The Administration issued a Statement of Administration Position (SAP) as the Rules Committee established the procedures governing debate on the bill on the floor, saying that the provisions in the bill relating to commodity payments and crop insurance did not go far enough in the direction of reform.  The Administration supports setting the AGI limit at $200,000.  The SAP specifically opposed the tax provision being used as an offset and the inclusion of Davis-Bacon Act requirements in ethanol plant construction, and the lack of a change in current categorical eligibility for the Food Stamp program.   According the SAP: “…if the bill were presented to the President in its current form, the President’s senior advisors would recommend that he veto the bill.”

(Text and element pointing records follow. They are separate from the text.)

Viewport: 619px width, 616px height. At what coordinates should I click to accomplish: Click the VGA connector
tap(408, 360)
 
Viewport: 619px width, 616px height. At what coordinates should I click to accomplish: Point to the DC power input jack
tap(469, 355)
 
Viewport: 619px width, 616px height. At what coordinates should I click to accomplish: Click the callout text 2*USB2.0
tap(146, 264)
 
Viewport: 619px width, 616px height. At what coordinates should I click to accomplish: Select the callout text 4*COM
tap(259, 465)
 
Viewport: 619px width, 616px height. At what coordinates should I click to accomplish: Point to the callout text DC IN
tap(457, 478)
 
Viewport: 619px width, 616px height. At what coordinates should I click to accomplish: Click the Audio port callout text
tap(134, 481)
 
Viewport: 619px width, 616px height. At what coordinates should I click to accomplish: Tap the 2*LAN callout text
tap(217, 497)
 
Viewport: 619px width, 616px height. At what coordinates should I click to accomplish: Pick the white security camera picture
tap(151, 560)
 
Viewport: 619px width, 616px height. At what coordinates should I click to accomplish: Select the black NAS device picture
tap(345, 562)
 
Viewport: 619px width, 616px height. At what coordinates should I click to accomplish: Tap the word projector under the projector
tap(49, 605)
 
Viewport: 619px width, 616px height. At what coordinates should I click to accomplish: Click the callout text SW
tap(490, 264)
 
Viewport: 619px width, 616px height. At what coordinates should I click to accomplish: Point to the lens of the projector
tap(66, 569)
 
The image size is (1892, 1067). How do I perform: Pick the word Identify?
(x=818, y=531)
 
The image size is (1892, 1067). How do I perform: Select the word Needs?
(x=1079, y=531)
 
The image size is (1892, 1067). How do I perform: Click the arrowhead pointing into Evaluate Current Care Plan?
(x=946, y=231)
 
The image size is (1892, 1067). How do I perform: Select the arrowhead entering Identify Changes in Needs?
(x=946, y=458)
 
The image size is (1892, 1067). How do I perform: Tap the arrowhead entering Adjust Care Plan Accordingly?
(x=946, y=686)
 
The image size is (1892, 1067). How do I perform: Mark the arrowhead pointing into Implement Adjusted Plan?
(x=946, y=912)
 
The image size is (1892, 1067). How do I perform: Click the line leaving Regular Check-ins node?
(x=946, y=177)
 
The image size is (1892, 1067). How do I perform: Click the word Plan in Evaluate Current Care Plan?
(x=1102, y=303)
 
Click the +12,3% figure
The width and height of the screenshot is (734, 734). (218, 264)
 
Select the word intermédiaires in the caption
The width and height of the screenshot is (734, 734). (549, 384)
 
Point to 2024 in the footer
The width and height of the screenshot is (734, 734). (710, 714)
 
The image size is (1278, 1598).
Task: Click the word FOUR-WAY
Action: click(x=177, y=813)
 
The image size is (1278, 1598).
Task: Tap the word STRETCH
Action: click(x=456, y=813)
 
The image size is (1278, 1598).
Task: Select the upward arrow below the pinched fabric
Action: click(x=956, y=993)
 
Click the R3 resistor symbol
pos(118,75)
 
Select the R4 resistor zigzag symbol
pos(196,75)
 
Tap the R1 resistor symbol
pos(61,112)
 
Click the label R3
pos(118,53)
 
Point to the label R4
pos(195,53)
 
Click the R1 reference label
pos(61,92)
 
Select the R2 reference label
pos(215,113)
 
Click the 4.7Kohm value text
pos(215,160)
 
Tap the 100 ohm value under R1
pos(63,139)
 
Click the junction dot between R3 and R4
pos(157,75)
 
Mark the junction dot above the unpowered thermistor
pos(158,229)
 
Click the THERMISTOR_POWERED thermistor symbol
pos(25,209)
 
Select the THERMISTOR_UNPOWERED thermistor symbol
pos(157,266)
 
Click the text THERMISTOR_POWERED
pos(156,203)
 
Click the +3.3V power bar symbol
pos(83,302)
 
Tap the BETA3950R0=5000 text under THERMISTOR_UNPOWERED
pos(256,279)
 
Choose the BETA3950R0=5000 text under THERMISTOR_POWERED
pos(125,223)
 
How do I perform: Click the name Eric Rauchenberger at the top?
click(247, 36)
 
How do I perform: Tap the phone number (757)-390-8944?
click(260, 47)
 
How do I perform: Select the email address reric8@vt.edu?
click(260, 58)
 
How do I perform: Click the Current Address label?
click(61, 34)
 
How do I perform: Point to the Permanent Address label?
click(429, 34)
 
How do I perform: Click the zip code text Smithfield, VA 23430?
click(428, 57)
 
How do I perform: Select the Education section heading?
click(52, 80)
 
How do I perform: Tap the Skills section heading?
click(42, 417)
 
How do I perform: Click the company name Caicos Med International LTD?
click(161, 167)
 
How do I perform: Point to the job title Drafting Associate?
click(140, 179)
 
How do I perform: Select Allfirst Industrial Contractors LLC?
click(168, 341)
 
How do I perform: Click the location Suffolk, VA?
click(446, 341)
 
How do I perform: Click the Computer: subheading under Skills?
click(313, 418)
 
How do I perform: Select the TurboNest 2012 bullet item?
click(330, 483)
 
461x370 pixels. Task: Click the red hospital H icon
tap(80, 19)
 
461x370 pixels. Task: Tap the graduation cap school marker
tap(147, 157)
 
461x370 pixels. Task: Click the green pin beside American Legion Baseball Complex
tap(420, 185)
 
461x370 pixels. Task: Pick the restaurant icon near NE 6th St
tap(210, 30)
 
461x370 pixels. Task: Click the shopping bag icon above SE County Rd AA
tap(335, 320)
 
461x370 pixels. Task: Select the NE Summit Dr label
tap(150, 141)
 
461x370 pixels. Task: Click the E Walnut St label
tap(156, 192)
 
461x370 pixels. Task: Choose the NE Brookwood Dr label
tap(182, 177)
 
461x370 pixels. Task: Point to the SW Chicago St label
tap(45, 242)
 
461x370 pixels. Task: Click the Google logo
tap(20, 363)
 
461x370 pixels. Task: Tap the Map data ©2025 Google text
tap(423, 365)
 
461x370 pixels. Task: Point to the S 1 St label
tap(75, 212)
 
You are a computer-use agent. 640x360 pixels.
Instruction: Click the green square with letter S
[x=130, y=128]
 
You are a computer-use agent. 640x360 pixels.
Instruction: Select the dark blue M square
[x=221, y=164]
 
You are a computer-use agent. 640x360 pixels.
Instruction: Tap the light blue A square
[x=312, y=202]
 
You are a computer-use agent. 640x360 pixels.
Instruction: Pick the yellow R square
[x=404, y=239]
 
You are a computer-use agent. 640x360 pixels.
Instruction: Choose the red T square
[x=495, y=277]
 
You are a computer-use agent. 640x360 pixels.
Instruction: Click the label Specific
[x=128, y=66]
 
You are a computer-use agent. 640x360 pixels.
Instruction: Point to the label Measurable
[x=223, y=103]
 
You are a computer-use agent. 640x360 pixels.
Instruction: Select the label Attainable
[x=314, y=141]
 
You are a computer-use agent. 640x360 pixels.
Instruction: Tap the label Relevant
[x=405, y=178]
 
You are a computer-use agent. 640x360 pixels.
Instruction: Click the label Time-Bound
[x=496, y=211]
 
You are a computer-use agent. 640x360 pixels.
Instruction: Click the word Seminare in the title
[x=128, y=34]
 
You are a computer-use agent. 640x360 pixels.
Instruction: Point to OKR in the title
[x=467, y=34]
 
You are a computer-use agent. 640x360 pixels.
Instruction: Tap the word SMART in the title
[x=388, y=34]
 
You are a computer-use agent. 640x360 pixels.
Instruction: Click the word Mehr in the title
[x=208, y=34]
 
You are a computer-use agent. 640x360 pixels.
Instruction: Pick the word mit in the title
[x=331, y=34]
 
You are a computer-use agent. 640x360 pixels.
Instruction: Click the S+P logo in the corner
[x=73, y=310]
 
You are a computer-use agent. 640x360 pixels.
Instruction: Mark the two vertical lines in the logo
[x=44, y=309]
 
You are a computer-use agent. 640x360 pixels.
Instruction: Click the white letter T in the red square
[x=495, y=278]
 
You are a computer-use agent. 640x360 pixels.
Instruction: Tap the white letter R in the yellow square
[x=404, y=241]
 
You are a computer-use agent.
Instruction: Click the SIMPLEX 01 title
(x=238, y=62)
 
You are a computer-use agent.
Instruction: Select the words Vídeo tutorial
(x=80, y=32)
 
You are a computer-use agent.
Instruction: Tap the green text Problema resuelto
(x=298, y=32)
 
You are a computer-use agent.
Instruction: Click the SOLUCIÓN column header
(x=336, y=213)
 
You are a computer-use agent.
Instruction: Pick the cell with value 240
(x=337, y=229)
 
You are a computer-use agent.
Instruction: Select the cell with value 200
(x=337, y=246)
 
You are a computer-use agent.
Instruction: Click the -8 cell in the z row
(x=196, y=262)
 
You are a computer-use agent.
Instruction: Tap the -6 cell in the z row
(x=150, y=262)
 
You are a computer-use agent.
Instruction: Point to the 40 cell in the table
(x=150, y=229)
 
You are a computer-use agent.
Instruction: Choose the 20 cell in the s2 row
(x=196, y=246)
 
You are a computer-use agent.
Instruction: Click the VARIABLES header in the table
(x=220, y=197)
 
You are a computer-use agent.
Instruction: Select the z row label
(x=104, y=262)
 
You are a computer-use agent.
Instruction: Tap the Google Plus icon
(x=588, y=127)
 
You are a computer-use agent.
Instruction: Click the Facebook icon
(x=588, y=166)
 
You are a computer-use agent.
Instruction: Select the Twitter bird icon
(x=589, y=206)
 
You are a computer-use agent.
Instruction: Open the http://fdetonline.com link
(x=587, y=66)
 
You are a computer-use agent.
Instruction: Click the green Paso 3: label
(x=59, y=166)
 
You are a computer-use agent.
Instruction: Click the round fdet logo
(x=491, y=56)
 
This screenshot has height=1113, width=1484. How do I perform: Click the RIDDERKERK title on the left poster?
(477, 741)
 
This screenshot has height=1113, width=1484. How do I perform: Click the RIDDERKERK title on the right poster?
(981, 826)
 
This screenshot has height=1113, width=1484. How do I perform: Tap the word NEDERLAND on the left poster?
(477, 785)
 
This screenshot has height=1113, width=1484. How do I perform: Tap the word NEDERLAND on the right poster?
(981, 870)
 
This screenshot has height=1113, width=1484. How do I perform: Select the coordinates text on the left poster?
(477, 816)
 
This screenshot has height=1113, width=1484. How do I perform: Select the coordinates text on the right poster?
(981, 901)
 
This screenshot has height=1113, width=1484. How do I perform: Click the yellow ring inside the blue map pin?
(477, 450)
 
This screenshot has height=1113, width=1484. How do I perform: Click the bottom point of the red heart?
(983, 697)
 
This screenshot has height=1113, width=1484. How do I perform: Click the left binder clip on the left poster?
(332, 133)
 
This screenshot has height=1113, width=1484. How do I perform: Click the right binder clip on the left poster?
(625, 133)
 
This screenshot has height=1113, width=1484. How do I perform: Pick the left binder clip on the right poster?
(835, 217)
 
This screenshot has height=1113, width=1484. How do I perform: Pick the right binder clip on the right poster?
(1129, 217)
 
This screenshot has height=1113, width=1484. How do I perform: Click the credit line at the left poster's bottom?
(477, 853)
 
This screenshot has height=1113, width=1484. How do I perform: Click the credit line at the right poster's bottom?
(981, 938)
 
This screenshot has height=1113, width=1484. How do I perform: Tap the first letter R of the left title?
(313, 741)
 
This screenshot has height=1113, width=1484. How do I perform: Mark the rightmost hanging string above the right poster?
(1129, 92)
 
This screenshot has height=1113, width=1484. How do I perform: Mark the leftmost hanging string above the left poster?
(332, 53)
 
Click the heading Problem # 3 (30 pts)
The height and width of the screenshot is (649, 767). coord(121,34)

The bill heads to the Senate next, where Senate Agriculture Committee Chairman Tom Harkin (Iowa) will begin his Committee’s work in September when Congress returns after its August break.   He has indicated that the Senate bill will be tougher than the House bill in terms of payment limitation rule.   He has appeared to back away recently from earlier statements about reducing direct payments and transferring the funds to conservation programs, but remains adamant about increasing the funding for the Conservation Security Program, and continuing sign ups for that program. 

Senate Committee passage, Senate floor passage and conferencing of any House and Senate differences must take place before authorization for farm programs expires October 1, 2007, an ambitious schedule.  It is very likely that an extension or several extensions, will be necessary before that date. 

Prepared by Lee Posey, Committee Director for Human Services and Welfare and Agriculture, Environment and Energy.